------ Task inputs ------

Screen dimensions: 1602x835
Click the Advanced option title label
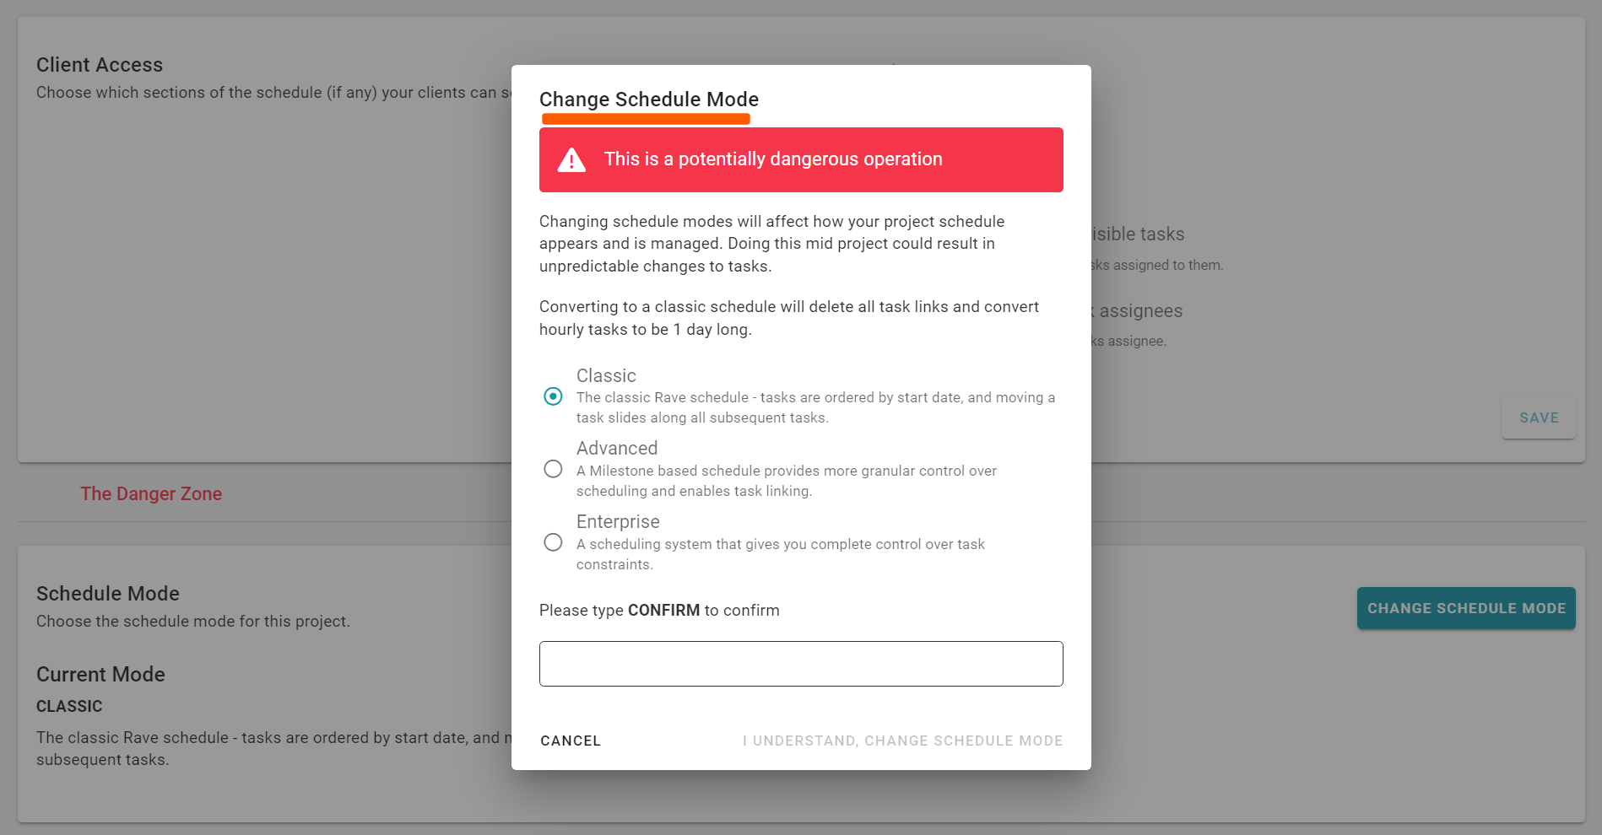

------
------ Task inputs ------

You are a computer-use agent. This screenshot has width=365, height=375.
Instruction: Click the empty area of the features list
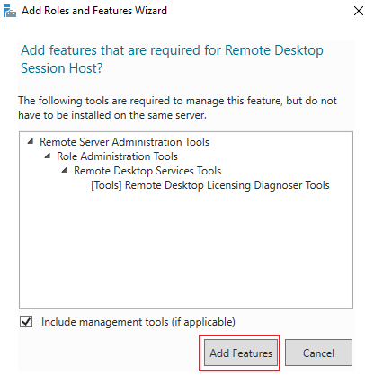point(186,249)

------

◆ **Task details**:
Your answer must consist solely of the lines above between the line holding "Screen dimensions: 1602x835" and the line holding "Click the Advanced option title label", inclusive, copied exactly.

◆ **Task response**:
Screen dimensions: 1602x835
Click the Advanced option title label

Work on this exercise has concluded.